[PROBLEM SET]:
1) In the news report about the killing of Mohammad Ishaq, what did the mob tie him to, and with what?
2) Write the next part of the news report about the killing of Mohammad Ishaq.

[SELECTED TEXT]:

=== Begin Enclosure ===

Sitting outside his home in a narrow lane in India’s capital, Mohammad Wajid recounts the killing of his 22-year-old son to a TV journalist.

Inside, the four sisters of Mohammad Ishaq look sullen as they huddle together at their dimly lit house in New Delhi’s Sundar Nagri area on Wednesday.

“I have lost everything,” Ishaq’s father Abdul Wajid told Al Jazeera as his eyes welled up with tears and his voice broke.

At around 5am on Tuesday, a mob tied Ishaq to an iron pole with a leather belt and beat him up mercilessly on suspicion that he had stolen “prasad”, or a ritualistic offering, at a prayer event organised by the area’s Hindus to observe the Ganesh Chaturthi festival.

The event was held three lanes away from Ishaq’s house.

 “My son was killed because he ate prasad,” Wajid, 60, said. “Those who killed my son found it offensive that a Muslim touched their prasad.”

Wajid, who sells vegetables in a pushcart, said his Hindu customers often offer him the prasad and he accepts it without a second thought.

Ishaq’s sister Uzma stated that her brother was lynched “for taking a banana” and the mob left him tied to the pole after the brutal assault.

“His nails were broken, some taken out and his fingers had cuts. He was brutally beaten because he was a Muslim,” she said. “He was unable to speak and his condition was critical.”

=== End Enclosure ===

[DATA SECTION]:
=== Begin Enclosure ===

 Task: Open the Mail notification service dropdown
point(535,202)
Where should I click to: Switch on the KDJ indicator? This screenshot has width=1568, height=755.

=== End Enclosure ===

[LIST OF ANSWERS]:
1) An iron pole, with a leather belt.

2)
Uzma said Ishaq was found lying on the road by a boy from their neighborhood who picked him up and brought him home. He succumbed to his injuries a few hours later at his home.

Ishaq’s family said they did not take him to hospital. The police said they were informed about the incident after he had passed away.

As a video of the assault went viral on social media, people demanded action by the police, which registered a case of murder and arrested six people.

According to the neighbors, Ishaq was mentally challenged. “He was a simple boy who did not bring any harm to anyone,” autorickshaw driver Mohammad Saleem, who lives in the same lane said.

He said Ishaq would help everyone in the lane carry their load. “He was a good boy. He never said no. We would pay him 20 or 50 rupees for the job.”